Ketua BP Centra Initiative, Al Arof pun menyampaikan bahwa praktik ini jika dibiarkan akan berdampak buruk bagi demokrasi di negeri ini. Ia dengan tegas menolak praktik monopoli militer terhadap lembaga kewenangan yang ada

Di sisi lain, dalam pengisian jabatan ASN, idealnya dipenuhi melalui sistem manajemen talenta. Hal ini sebagaimana diatur dalam PermenPANRB Nomor 3 Tahun 2020 tentang Manajemen Talenta ASN, bahwasanya proses akuisisi, pengembangan, retensi, hingga penempatan talenta pada jabatan ASN dilakukan dengan sistem merit/meritokrasi yang bersumber dari talenta yang dimiliki. 

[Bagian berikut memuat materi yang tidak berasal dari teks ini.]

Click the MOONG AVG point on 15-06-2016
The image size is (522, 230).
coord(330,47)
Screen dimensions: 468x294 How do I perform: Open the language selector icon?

Praktik ini juga tengah diupayakan untuk dapat dilakukan di seluruh instansi di kementerian, lembaga negara nonkementerian, dan pemda. Jika praktik pengisian jabatan di kementerian, lembaga, dan instansi daerah kian permisif, tentu akan menghambat pengarusutamaan praktik manajemen talenta bahkan menimbulkan demotivasi bagi talenta di kalangan ASN itu sendiri.

Kesenjangan yang Menganga

Konsep resiprokal dalam pengisian jabatan militer oleh ASN sendiri dinilai kelak akan jauh panggang dari api. Dengan kata lain, secara kuantitas akan sulit menemukan titik keseimbangan antara pengisian jabatan aparatur negara dari militer ke sipil dan sebaliknya.

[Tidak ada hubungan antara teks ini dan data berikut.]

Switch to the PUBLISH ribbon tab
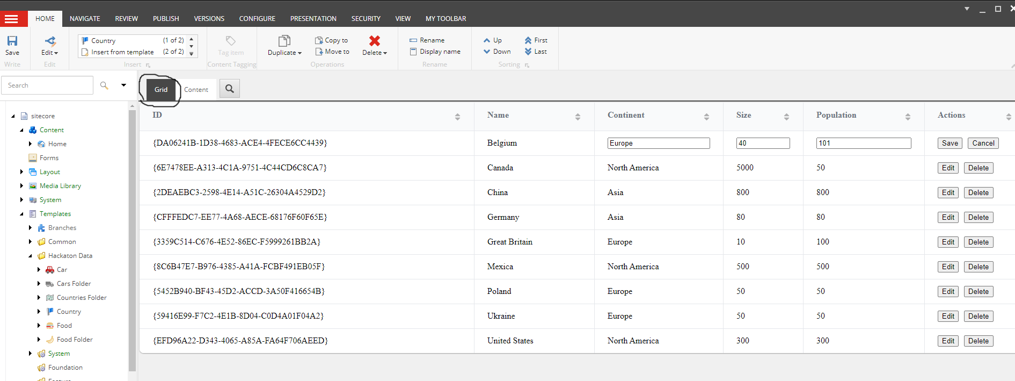pos(165,19)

Secara kualitas pun, saat ini belum ada resiprokal pada jabatan yang setara antara aparatur sipil dan aparatur militer. Sebagai contoh, saat ini cukup banyak ASN Kemenhan di Mabes TNI AD yang bertugas sebagai staf/pelaksana di bidang keuangan, sumber daya manusia, dan kehumasan.

Sedangkan untuk jabatan manajerial, penulis belum menemukan adanya ASN yang menempati jabatan manajerial di militer. Hal ini bertolak belakang dengan banyaknya pejabat dari kalangan militer yang mengemban tugas di jabatan manajerial di ASN.

Meskipun pada satu kesempatan, Menteri PANRB, Abdullah Azwar Anas, telah menyampaikan bahwa nanti dimungkinkan adanya Direktur Digital di Mabes Polri dan Wakapolri (dari kalangan ASN) yang membidangi pelayanan masyarakat. 

Salah satu penyebab adanya fenomena tersebut disinyalir karena adanya sejumlah perwira yang belum mendapatkan jabatan.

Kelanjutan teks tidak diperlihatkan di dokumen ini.